以上所述僅為舉例性，而非為限制性者。任何未脫離本發明之精神與範疇，而對其進行之等效修改或變更，均應包含於後附之申請專利範圍中。 The above is intended to be illustrative only and not limiting. Any equivalent modifications or alterations to the spirit and scope of the invention are intended to be included in the scope of the appended claims.

Claims

A convolution operation method comprising the steps of: determining a convolution operation mode according to a size of a current convolution operation block; and when the convolution operation mode is a division mode, the current convolution operation block is a large-scale convolution operation a block, the large-scale convolution operation block is divided into a plurality of small-scale convolution operation blocks; when the convolution operation mode is a non-split mode, the current convolution operation block is not divided, and the The current convolution operation block performs a convolution operation; convolution operations are performed on the small-scale convolution operation blocks to respectively generate a partial result; and the partial results are added as the large-scale convolution operation area The result of a convolution operation of the block.

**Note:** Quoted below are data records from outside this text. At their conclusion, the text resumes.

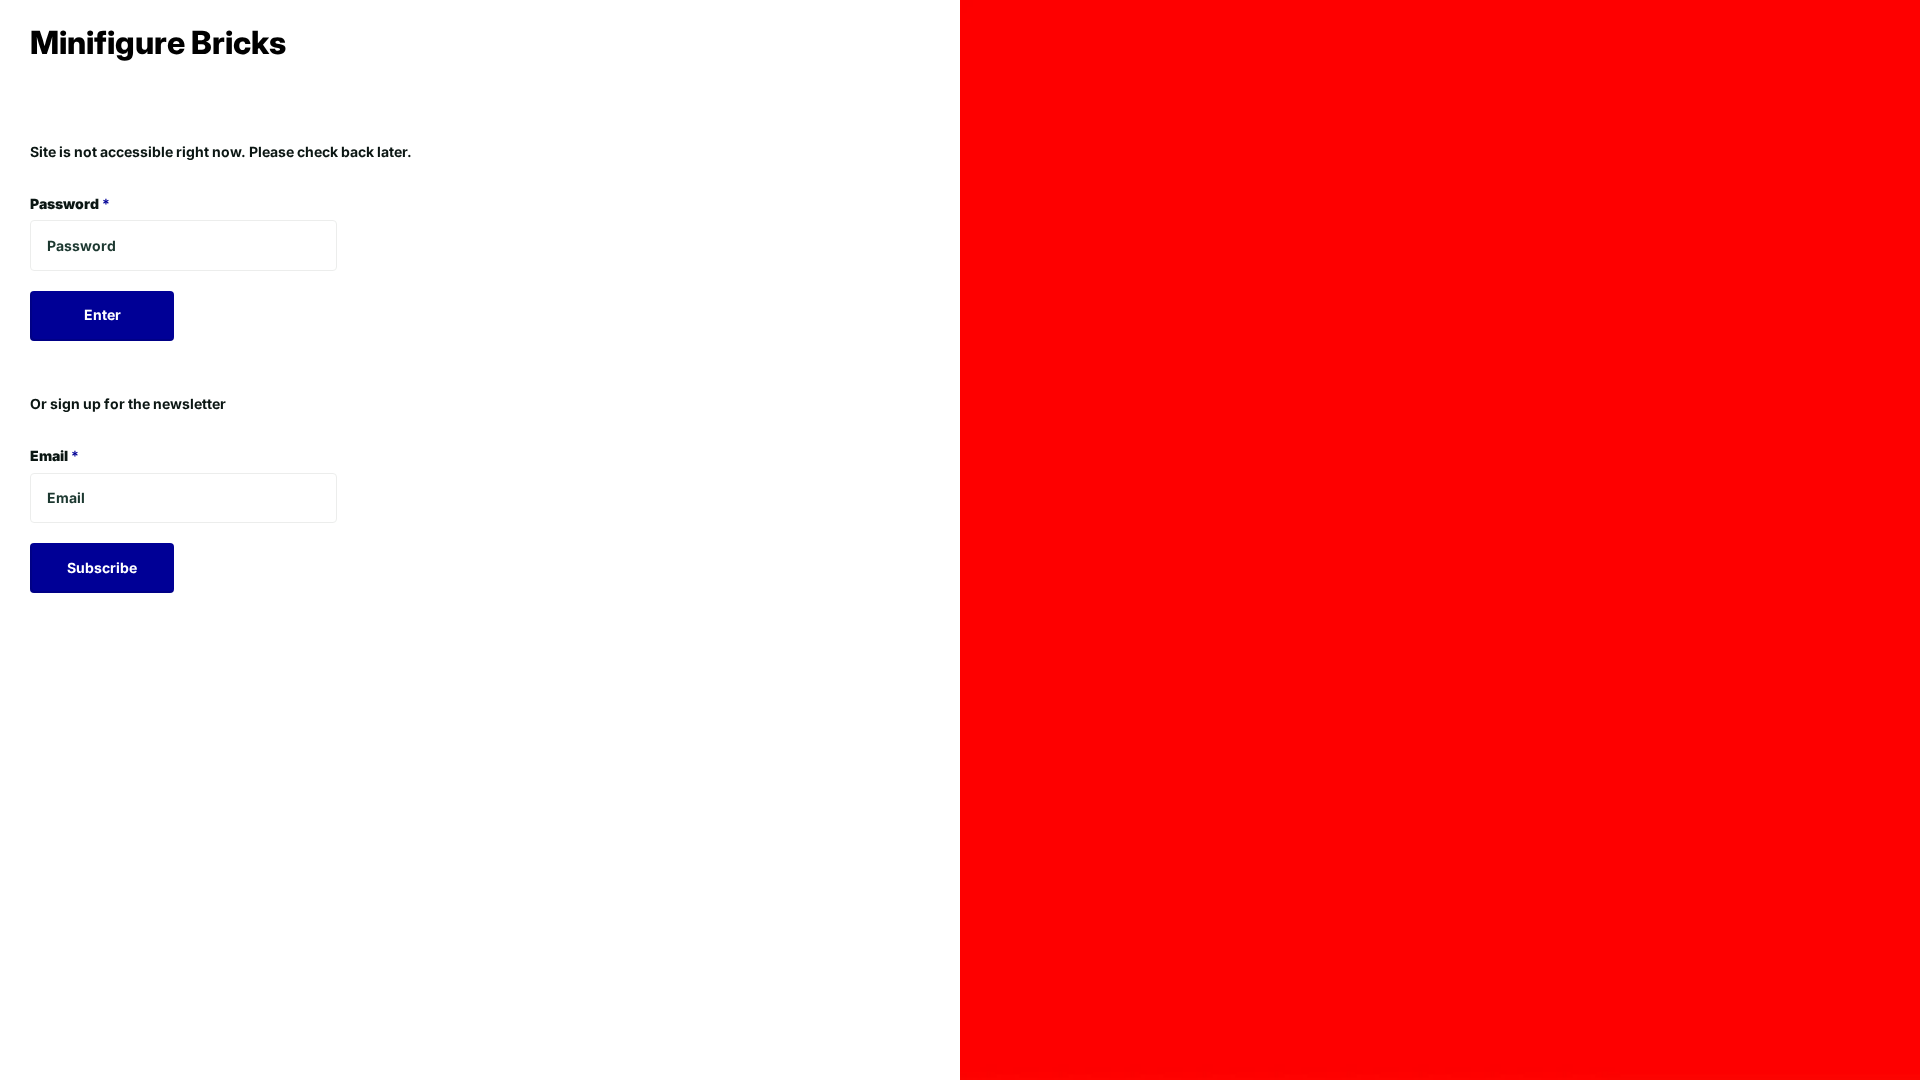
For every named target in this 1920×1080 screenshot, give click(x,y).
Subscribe (102, 567)
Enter (102, 314)
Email (54, 455)
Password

The convolution operation method of claim 1, wherein the small-scale convolution operation blocks have the same size.

The convolution operation method of claim 1, further comprising: filling a portion of the small-scale convolution operation block beyond 0 in the small-scale convolution operation block.

The convolution operation method according to claim 1, wherein in the step of performing a convolution operation, the small-scale convolution operation blocks perform convolution operations using at least one convolution unit to respectively generate the portion As a result, the block size of the small-scale convolution operation blocks is equal to the maximum convolution size supported by the convolution unit hardware.

The convolution operation method according to claim 1, wherein in the step of performing a convolution operation, the small-scale convolution operation blocks are respectively subjected to parallel convolution operations by a corresponding number of convolution units to respectively generate Part of the result.

The convolution operation method of claim 1, wherein the large-scale convolution operation block comprises a plurality of filter coefficients, and the filter coefficients are arranged according to an arrangement order and the small-scale convolution operation blocks. Size is assigned to these small-scale convolution operation blocks.

The convolution operation method of claim 1, wherein the large-scale convolution operation block includes a plurality of data, and the data is allocated according to an arrangement order and a size of the small-scale convolution operation blocks. These small-scale convolution operation blocks.

The convolution operation method according to claim 1, wherein the large-scale convolution operation block has a size of 5×5 or 7×7, and the size of the small-scale convolution operation block is 3×3. .

The convolution operation method of claim 1, wherein the step of adding the partial results further comprises: providing a complex mobile address to the small-scale convolution operation blocks, the portions The results are moved in a target and superimposed on each other based on the mobile addresses.

For example, the convolution operation method described in claim 1 further includes: performing a partial operation of a subsequent layer of the convolutional neural network.